━━━ TEXT BLOCK

At one point, Ping said, she could afford to buy only a bottle of water each day. Years later, Ping received an invitation from Chinese officials to be a torchbearer at the opening ceremony in Beijing of the Summer Games in 2008. She was honored to have been invited, she said, but was still disappointed by the lack of support from the government for Paralympic athletes.

“I’ve been struggling to survive in this world,” Ping, who has since retired, said in a recent telephone interview from her home in Beijing. “I did not receive the same glory and treatment as the able-bodied Olympians did.”

Still, China promotes the progress it has made. Aside from strengthening its laws aimed at bolstering the rights for the disabled, across the country there have been efforts to make buildings more accessible. The government has also begun offering college entrance exams in Braille. Disabled people have also been allocated additional support from the government’s poverty alleviation programs.

━━━━━━

◆ **PROBLEM REQUIREMENTS**
Transcribe the excerpt on Ping word for word, starting at "At one point, Ping" and ending at "for Paralympic athletes.". Rely only on the excerpt on Ping.

━━━ RECORDS PROVIDED

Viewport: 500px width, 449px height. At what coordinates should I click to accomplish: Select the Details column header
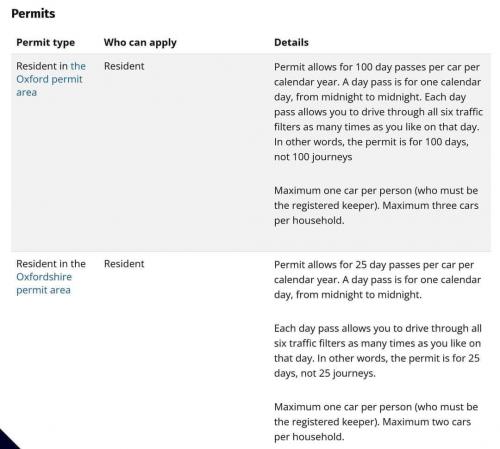pyautogui.click(x=291, y=43)
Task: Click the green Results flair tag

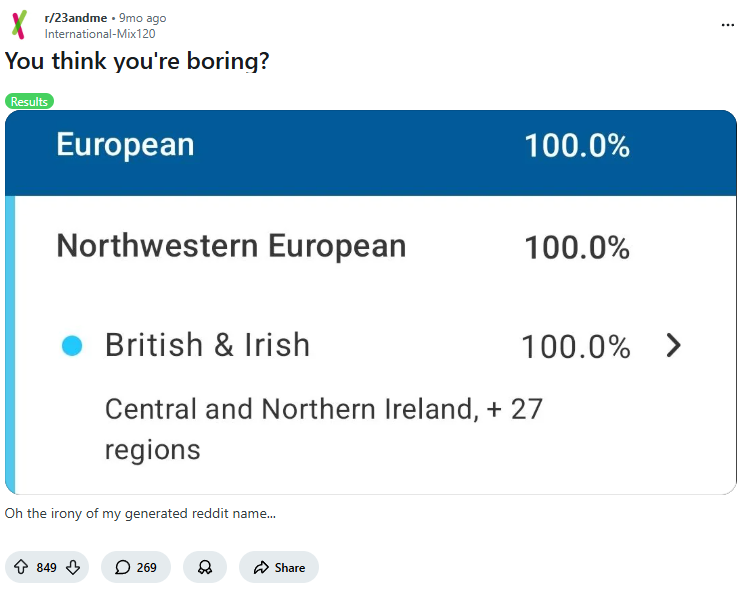Action: click(29, 102)
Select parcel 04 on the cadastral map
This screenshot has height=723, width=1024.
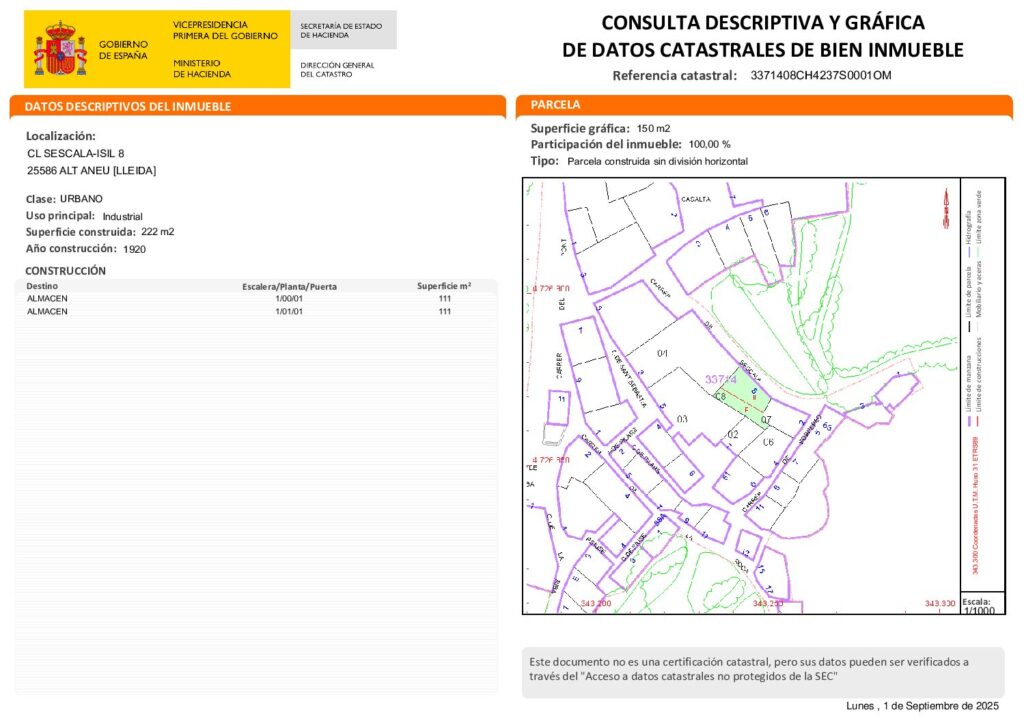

━━━━━━

◆ **ANSWER SECTION**
At one point, Ping said, she could afford to buy only a bottle of water each day. Years later, Ping received an invitation from Chinese officials to be a torchbearer at the opening ceremony in Beijing of the Summer Games in 2008. She was honored to have been invited, she said, but was still disappointed by the lack of support from the government for Paralympic athletes.